Estimates of the impact are rough, but industry sources say the problem – which arises because banks would be required to hold term funding equal to half the size of some transactions – was only spotted in early March. Since then, one industry working group is said to have held more than 20 calls on the topic, while another is thought to be working on a full impact study. The NSFR proposal is a concern as it introduces an asymmetry between repo and reverse repo with non-bank financials.

The early analysis has been credible enough to get the attention of regulators. Speaking at a Risk conference in London last week, the chair of the Basel Committee on Banking Supervision's liquidity working group, Sylvie Matherat, alluded to the problems during a roundtable discussion.

Some industry sources dispute the idea that the impact would be unintended. They claim some bank supervisors want to shrink the repo market, and point to a string of other new rules in which repo was initially treated harshly.
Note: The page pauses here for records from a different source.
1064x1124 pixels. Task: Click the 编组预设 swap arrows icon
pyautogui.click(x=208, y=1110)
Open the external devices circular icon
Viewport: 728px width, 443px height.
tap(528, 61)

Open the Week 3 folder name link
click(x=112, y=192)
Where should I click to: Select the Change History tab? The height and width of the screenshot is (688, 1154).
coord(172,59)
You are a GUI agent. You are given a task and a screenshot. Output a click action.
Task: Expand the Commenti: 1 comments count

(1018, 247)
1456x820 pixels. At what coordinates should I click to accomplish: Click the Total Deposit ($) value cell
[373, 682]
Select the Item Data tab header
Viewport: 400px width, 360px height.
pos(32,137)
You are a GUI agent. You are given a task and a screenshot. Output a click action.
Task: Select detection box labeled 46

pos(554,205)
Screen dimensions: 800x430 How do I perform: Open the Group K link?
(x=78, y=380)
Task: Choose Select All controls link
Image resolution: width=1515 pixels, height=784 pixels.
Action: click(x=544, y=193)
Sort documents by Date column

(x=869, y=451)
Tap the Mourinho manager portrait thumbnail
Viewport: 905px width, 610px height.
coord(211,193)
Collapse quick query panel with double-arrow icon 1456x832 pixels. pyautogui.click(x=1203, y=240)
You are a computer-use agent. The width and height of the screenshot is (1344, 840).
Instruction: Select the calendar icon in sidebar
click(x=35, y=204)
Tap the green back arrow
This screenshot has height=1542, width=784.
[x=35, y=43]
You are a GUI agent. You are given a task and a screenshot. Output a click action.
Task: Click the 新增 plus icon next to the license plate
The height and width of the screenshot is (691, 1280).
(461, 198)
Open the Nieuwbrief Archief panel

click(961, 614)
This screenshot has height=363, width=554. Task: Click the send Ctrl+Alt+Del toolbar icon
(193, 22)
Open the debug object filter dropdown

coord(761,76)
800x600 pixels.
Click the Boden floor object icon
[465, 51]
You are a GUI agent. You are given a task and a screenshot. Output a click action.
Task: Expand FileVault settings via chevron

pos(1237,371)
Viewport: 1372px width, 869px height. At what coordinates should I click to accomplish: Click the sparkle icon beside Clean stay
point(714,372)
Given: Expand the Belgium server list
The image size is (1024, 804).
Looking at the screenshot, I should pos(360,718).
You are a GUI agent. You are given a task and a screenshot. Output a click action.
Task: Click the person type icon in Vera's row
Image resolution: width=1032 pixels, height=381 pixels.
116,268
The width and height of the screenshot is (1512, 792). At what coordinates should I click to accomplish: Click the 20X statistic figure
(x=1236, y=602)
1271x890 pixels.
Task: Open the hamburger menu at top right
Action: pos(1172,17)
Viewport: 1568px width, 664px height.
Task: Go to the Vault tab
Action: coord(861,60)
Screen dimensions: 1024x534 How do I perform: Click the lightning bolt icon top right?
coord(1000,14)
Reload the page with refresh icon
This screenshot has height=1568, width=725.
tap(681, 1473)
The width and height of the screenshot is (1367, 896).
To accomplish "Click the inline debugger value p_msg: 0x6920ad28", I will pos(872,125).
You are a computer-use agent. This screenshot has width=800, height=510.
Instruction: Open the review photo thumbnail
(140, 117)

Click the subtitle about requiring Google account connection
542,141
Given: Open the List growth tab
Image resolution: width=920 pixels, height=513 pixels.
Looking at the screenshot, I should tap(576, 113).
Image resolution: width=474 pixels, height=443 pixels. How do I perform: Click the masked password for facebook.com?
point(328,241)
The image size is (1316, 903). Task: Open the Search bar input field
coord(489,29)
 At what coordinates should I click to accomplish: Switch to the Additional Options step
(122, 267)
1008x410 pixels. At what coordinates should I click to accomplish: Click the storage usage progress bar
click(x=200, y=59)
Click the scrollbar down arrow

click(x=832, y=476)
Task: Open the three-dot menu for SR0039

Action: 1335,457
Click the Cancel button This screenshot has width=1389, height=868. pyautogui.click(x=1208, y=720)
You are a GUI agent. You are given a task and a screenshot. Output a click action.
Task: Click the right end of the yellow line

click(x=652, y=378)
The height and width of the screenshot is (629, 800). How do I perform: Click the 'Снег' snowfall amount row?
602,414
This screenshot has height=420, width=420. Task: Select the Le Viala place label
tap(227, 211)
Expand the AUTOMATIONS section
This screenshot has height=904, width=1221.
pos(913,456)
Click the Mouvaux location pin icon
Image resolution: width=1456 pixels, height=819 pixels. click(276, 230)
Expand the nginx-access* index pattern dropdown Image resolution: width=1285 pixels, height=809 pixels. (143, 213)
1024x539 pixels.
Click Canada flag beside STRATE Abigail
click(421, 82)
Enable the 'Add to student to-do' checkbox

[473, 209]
It was the simultaneous publication of the final, more favourable, text for one of these – the leverage ratio – that initially distracted the industry from the problems in the NSFR, says one lobbyist.

In a speech on the topic of shadow banking last November, Federal Reserve Board governor Daniel Tarrullo outlined ways of making securities financing more expensive and, he argued, reducing the systemic risks posed by the market. "With the NSFR still under discussion, and with the Basel Committee in the process of reconsidering the standardised banking book risk weights and capital regulations associated with traded assets, there are opportunities to pursue these options", he said.

The NSFR seeks to make banks more resistant to liquidity risk by pushing them away from short-term wholesale funding. It is calculated by dividing the bank's available stable funding (ASF) by its required stable funding (RSF), with a minimum of 100 per cent. The ASF and RSF totals are determined by applying a regulator-set multiplier to bank assets and liabilities.

The problem is that the January proposals introduce an asymmetrical treatment for repos when conducted with non-bank financial entities such as money market funds and asset managers, which are big users of repo.

The draft rules state that if a bank acts as the security lender in a repo with a maturity of less than six months, it would attract a 50 per cent RSF. This is matched by a 50 per cent ASF if the counterparty is a non-financial corporate, meaning there is no net funding need, but the ASF drops to 0 per cent for trades with non-bank financials – for every $100 dollars lent out, $50 of term funding would be needed.

Liquidity in the repo market could also take a hit. The European bank's securities financing specialist says the impact of the NSFR, combined with the final version of the leverage ratio, could lead banks to retreat from securities lending. If banks reduced their reverse repo business by 20 per cent, she says, it would remove $1 trillion of financing capacity from the market. In turn, this could threaten the ability of pension funds to repo out their assets to meet cash variation margin calls on cleared derivatives portfolios – a scenario that is already causing concern.